- _Task requirements_:
[1] List every per-kilowatt-hour dollar figure that appears in the PCIA passage, in the order they occur.
[2] Set down the PCIA passage word for word, starting with "As EBCE computes" and going on through "than $0.032/kWh, he said.".
[3] Resume the PCIA passage, picking up after its final sentence.

The initial EBCE analysis shows the proposed decision will set the PCIA “at or near its current level,” Chaset said. “But the cap and the collar are important.”
As EBCE computes it, the PCIA was about $0.026/kWh, but is capped for 2019 at $0.022/kWh, Chaset said. Because of the collar, the maximum increase of the charge for 2020 would be $0.005/kWh. That means that the 2020 PCIA cannot be higher for EBCE than $0.027/kWh, and the 2021 charge cannot be higher than $0.032/kWh, he said.
“This will not hinder our ability to operate,” Chaset said. “But the most important part is it gives me certainty and allows me to plan.”
The cap seems inconsistent with laws protecting against cost shifts, Cushnie said. It will also “be subject to customer gaming unless applied on a customer-specific basis — which is also highly impractical.”
Another mechanism is an annual “true-up” to correct inaccuracies from forecasts with actual market data. “The true-up will ensure that bundled and departing load customers pay equally for PCIA-eligible resources,” the CPUC’s Roscow wrote.
The true-up is one of the most important provisions of the proposed decision, TURN’s Freedman said. It will “reconcile actual resource costs, recorded generation volumes, and realized market revenues” and ensure that net costs are tied to actual market revenues and not “theoretical long-term planning values.”
SCE’s Cushnie and CalCCA Executive Director Beth Vaughan also want the decision’s true-up mechanism to reflect actual market results. This appears to be a sign of potential common ground in “the hundred years war.”
“Until now, a blindfolded baby could beat the utilities’ prices, but the gap between what CCAs can buy for and what the IOUs are paying is likely to close.” Mike Florio Former CPUC Commissioner
Can California wait?

- _Data block_:
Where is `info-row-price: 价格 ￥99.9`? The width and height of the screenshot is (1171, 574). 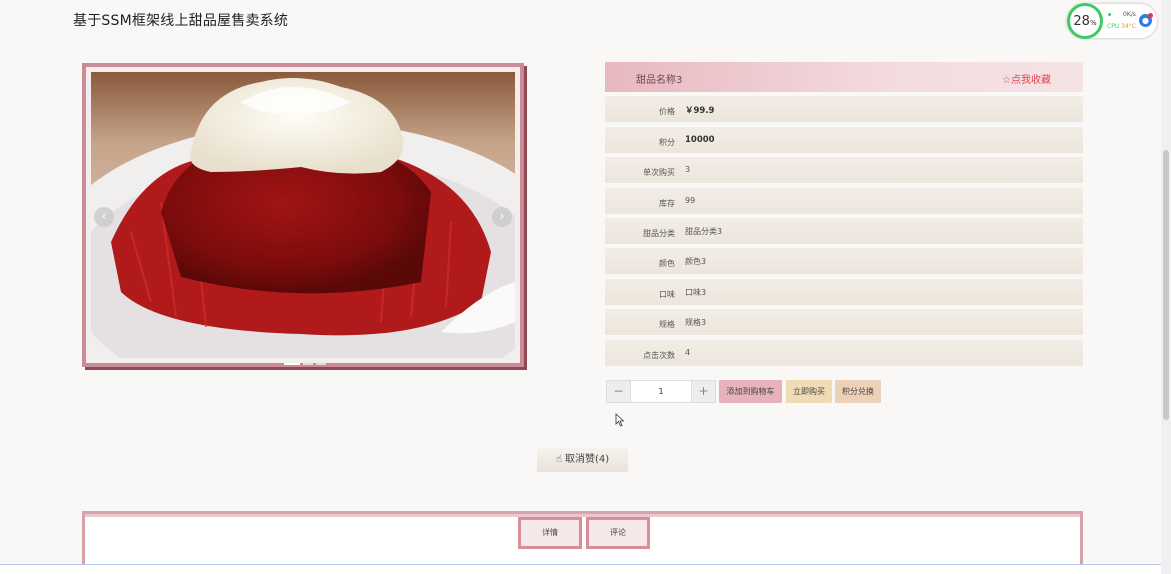 info-row-price: 价格 ￥99.9 is located at coordinates (844, 109).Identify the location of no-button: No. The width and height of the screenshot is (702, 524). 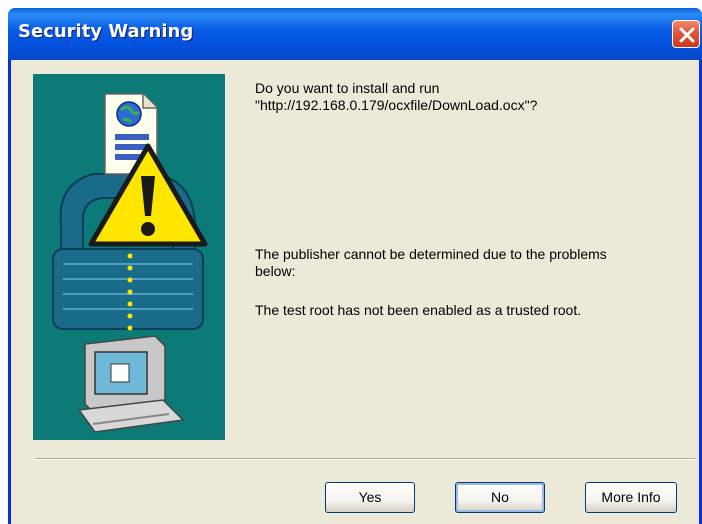
(500, 498).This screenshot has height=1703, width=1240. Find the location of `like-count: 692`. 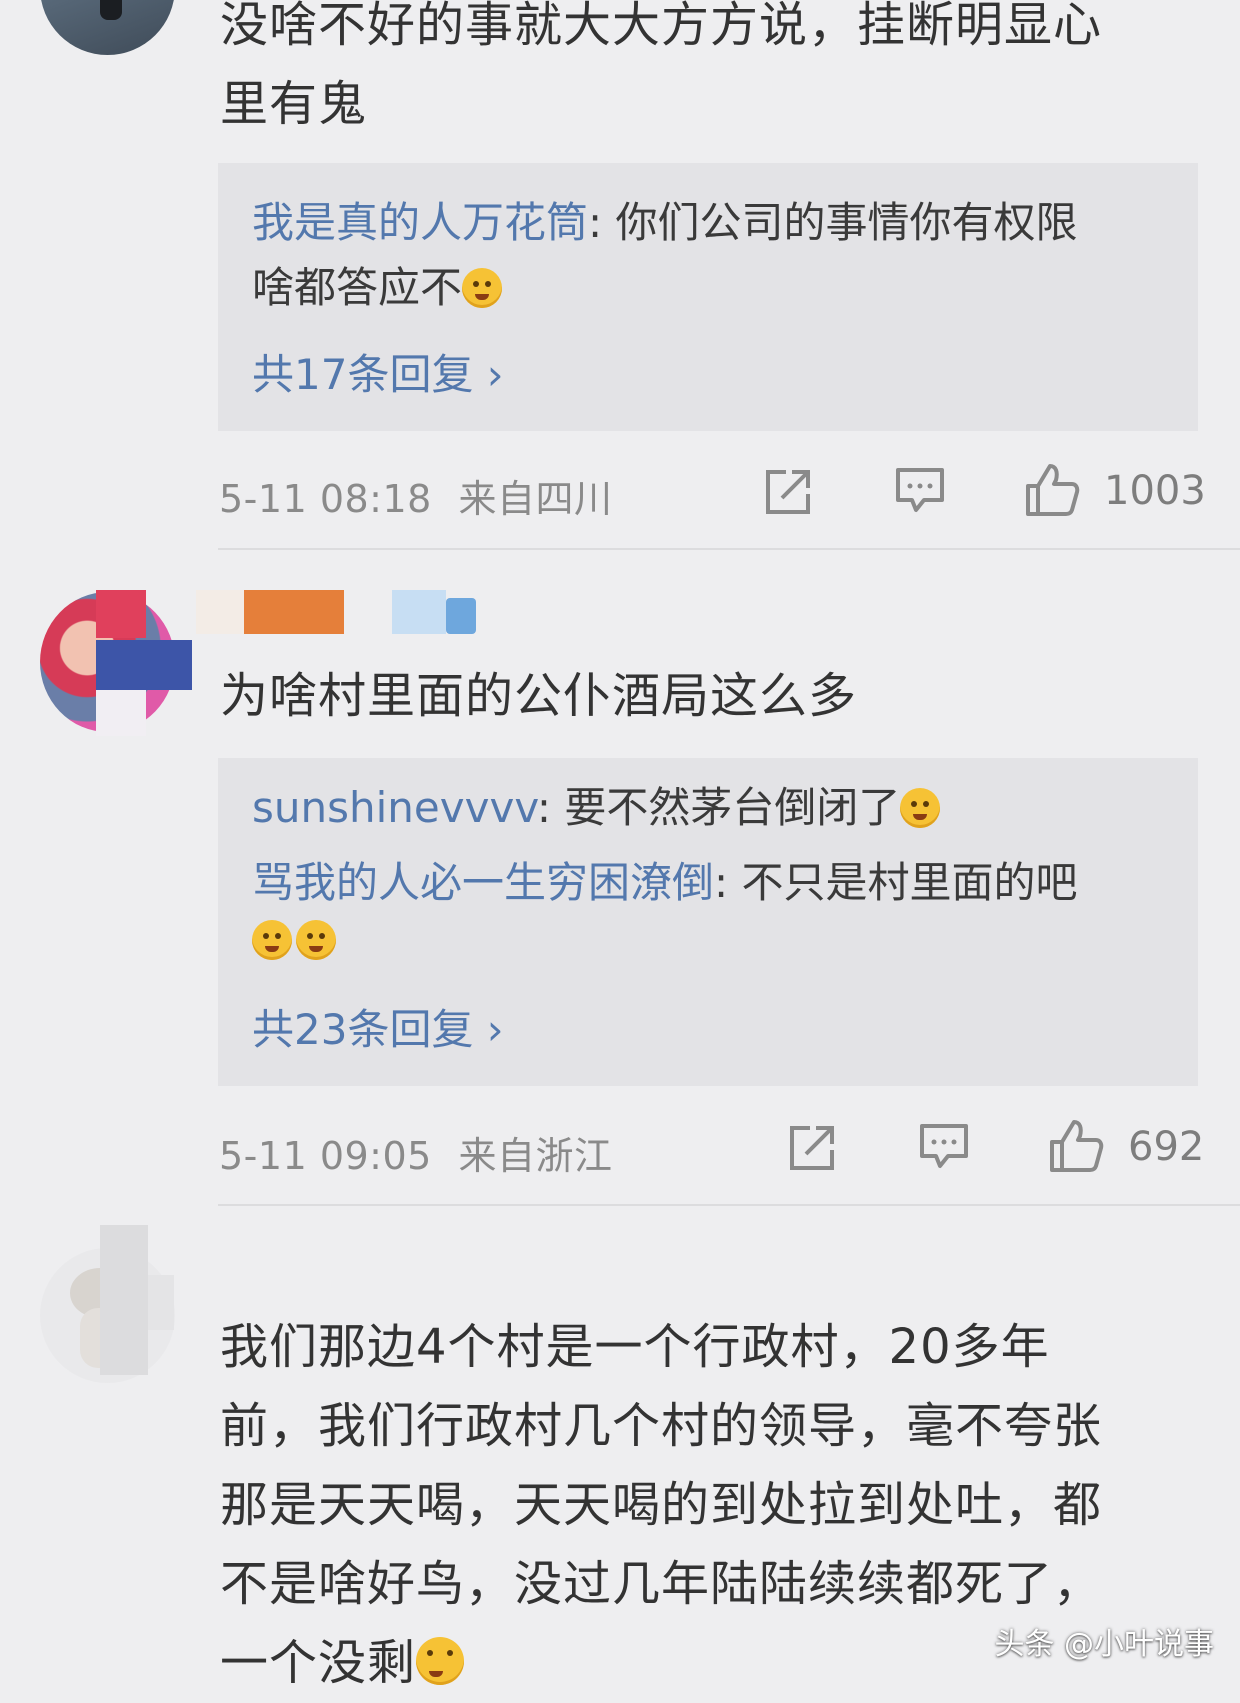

- _Outputs by task_:
[1] $0.026/kWh, $0.022/kWh, $0.005/kWh, $0.027/kWh, $0.032/kWh

[2]
As EBCE computes it, the PCIA was about $0.026/kWh, but is capped for 2019 at $0.022/kWh, Chaset said. Because of the collar, the maximum increase of the charge for 2020 would be $0.005/kWh. That means that the 2020 PCIA cannot be higher for EBCE than $0.027/kWh, and the 2021 charge cannot be higher than $0.032/kWh, he said.

[3]
CCA growth is accelerating, according to a new paper from California think tank Next 10. There were nine CCAs in operation in 2017 and eight are expected to launch in 2018. Their impact in the longer term “depends on their energy procurement strategies and their local investments.”
IOUs served 70% of California’s load in 2017, but will fall to 57% in 2020, Next 10 forecasts. Passage of SB 237 would add to the likelihood of the CPUC forecast that IOUs could lose as much as 85% of their current load by the mid-2020s.
Filings by the CCAs in the CPUC’s integrated resource planning proceeding are “a mixed bag,” Union of Concerned Scientists senior energy analyst Laura Wisland told Utility Dive. The aggregated CCA portfolio contains a lot of large hydro and out of state wind, and “what grows over time is mostly solar,” she said. “That does not address the state’s need for resource diversity or relieve its solar over-generation.”
But, she added, “we should be doing everything possible to accelerate their ability to invest in California’s clean energy future.”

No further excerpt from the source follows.